Kim Bruce kim at cs.pomona.edu
Fri Feb 7 14:00:18 PST 2014


What is the definition of Collection in your example?  Your definition in collections.grace in GUnit looks different:

type IndexableCollection = {
    size -> Number
    at -> Object
}

type Collection = {
    size -> Number
    contains(a) -> Boolean
}

I'm trying to figure out the definition that you say doesn't work.

Kim



On Feb 7, 2014, at 11:48 AM, Andrew P. Black <apblack at ownmail.net> wrote:

> I’ve posted a proposed resolution at the bottom of the wiki page:  https://projects.cecs.pdx.edu:8443/~black/NewOOL/index.cgi/wiki/RevisedTypeSyntax
> and appended to this message.
> 
> I think that this solves the immediately problem.  However, in our discussions, we have identified two more:
> 
> 	(1) Overloading of ->, as Kim says below.
> 	(2) Too many parameter syntaxes.  Methods, types and blocks can all have parameters, and we use a different syntax for each.  Having three parameter syntaxes is neither Graceful nor simple.
> 
> 
> On 7 Feb 2014, at 11:20, Kim Bruce <kim at cs.pomona.edu> wrote:
> 
>> Is the main issue expressions like {a:Number -> a*a) which could be interpreted as an anonymous function or a type with method a with type Number -> a*a?
>> (Admittedly we wouldn't have a*a as a type, but you get the idea.)
> 
> 
> Proposed Resolution
> 
> Andrew Proposes the following resolution:
> 
> On the right-hand-side of a type declaration
> type NewTypeName = type { meth1(args) -> results; meth2(args2) -> results2 }
> it is permissible to omit the second type keyword.
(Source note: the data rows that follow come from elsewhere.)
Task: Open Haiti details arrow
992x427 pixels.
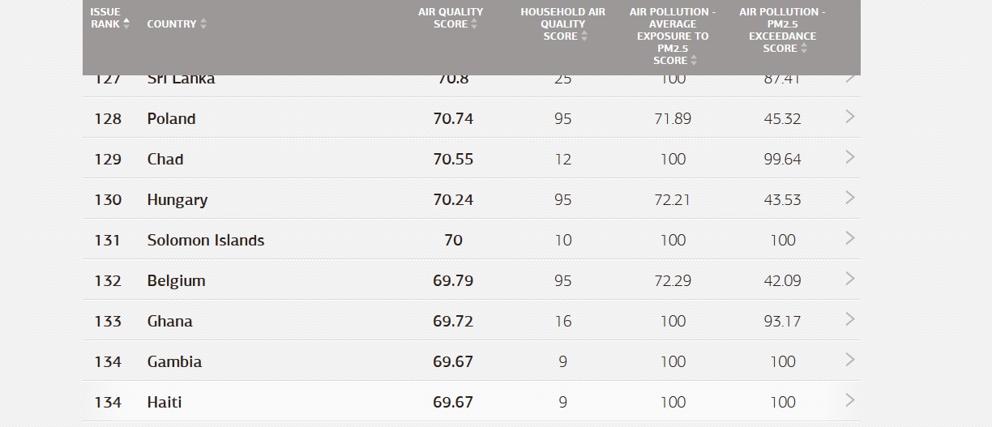Action: [x=850, y=400]
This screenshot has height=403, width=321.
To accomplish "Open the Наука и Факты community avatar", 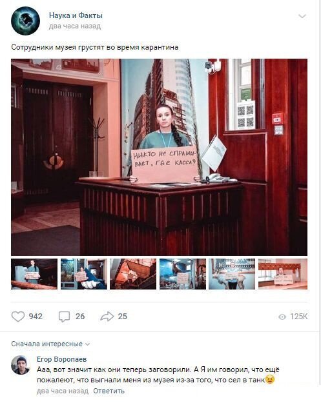I will (x=25, y=21).
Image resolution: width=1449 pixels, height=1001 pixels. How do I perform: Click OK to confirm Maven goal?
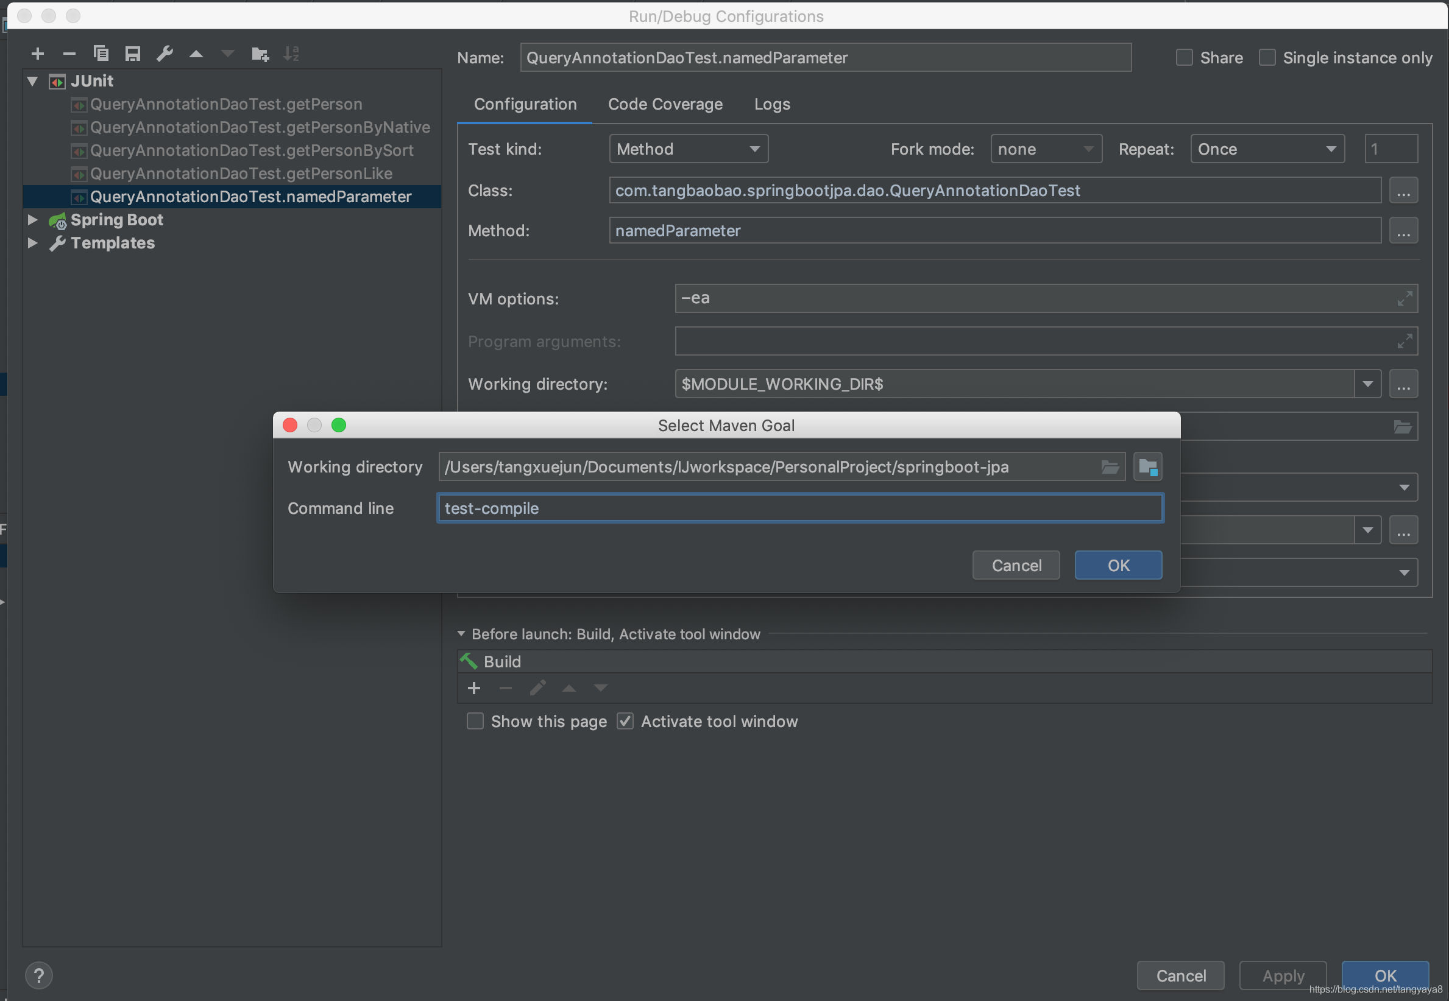[1119, 564]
To be omittable, type must appear immediately after = and immediately before { .
> In all other cases, type literals always start with the word type
> So, for example, we would write:
> 
> type IndexableCollection =  Collection & type { at(ix:Number) -> Element; at(ix:Number) put(e:Element) }
> where the second type is compulsory.
> 
> (As an aside, the above definition doesn't work, because IndexableCollection needs to match Collection: they need the same element type and SelfType. I'll leave that to the type theoreticians to figure out.)
> 
> This continues to distinguish type declarations from other declarations, and thus we can continue to allow type parameters in these declarations.